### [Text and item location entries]
====

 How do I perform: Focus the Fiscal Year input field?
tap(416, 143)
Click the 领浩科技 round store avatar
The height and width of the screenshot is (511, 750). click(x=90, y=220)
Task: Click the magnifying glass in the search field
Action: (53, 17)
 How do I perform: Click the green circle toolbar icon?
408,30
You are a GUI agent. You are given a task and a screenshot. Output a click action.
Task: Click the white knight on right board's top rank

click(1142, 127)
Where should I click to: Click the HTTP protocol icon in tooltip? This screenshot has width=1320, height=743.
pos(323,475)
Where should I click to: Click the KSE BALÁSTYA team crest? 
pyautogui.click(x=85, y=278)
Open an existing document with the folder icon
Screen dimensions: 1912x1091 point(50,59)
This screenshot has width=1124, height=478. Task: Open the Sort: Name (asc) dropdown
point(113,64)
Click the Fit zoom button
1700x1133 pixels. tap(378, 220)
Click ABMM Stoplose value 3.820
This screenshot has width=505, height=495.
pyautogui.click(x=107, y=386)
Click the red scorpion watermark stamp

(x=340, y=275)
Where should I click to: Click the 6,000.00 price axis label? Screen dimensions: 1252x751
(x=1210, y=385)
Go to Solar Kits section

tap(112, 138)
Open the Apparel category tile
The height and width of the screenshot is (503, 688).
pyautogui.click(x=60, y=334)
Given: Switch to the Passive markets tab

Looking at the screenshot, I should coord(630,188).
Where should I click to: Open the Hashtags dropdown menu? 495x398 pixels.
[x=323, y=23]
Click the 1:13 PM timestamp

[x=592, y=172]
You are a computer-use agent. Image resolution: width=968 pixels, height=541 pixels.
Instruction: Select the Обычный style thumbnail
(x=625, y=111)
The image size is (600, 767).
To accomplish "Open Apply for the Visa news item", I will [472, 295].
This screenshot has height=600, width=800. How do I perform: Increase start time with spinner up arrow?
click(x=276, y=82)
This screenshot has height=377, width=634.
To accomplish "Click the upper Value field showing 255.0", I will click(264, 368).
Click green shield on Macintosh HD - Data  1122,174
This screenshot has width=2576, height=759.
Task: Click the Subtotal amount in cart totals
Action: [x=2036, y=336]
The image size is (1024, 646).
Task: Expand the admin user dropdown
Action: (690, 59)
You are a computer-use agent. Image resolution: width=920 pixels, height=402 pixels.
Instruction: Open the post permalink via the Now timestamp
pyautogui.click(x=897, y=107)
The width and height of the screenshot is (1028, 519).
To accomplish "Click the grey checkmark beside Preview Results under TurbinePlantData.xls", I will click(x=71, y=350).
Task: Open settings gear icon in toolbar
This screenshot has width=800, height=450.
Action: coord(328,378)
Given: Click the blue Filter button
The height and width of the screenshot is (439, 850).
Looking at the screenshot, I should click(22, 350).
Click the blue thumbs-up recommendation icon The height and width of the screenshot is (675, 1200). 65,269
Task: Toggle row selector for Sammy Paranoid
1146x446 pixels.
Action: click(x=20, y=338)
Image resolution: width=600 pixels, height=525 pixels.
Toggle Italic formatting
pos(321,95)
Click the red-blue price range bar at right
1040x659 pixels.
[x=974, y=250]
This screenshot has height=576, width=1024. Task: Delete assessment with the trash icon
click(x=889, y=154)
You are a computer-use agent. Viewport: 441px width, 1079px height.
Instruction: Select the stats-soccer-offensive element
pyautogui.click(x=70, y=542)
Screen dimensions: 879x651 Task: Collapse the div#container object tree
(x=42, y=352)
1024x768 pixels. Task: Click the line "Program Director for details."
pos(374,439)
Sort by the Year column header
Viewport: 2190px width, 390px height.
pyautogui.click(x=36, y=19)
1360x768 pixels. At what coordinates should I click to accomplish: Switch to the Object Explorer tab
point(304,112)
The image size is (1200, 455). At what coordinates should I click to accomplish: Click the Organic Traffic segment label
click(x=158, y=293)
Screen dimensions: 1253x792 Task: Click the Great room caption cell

====

### [EXERCISE DIRECTIONS]
Lay out the part of the data that opens with the line containing "The image size is (1200, 455)." and runs through the end of the data as a JSON list of strings, one string per line, leaving out any blank lines.

### [FULL ANSWER]
[
  "The image size is (1200, 455). At what coordinates should I click to accomplish: Click the Organic Traffic segment label",
  "click(x=158, y=293)",
  "Screen dimensions: 1253x792 Task: Click the Great room caption cell"
]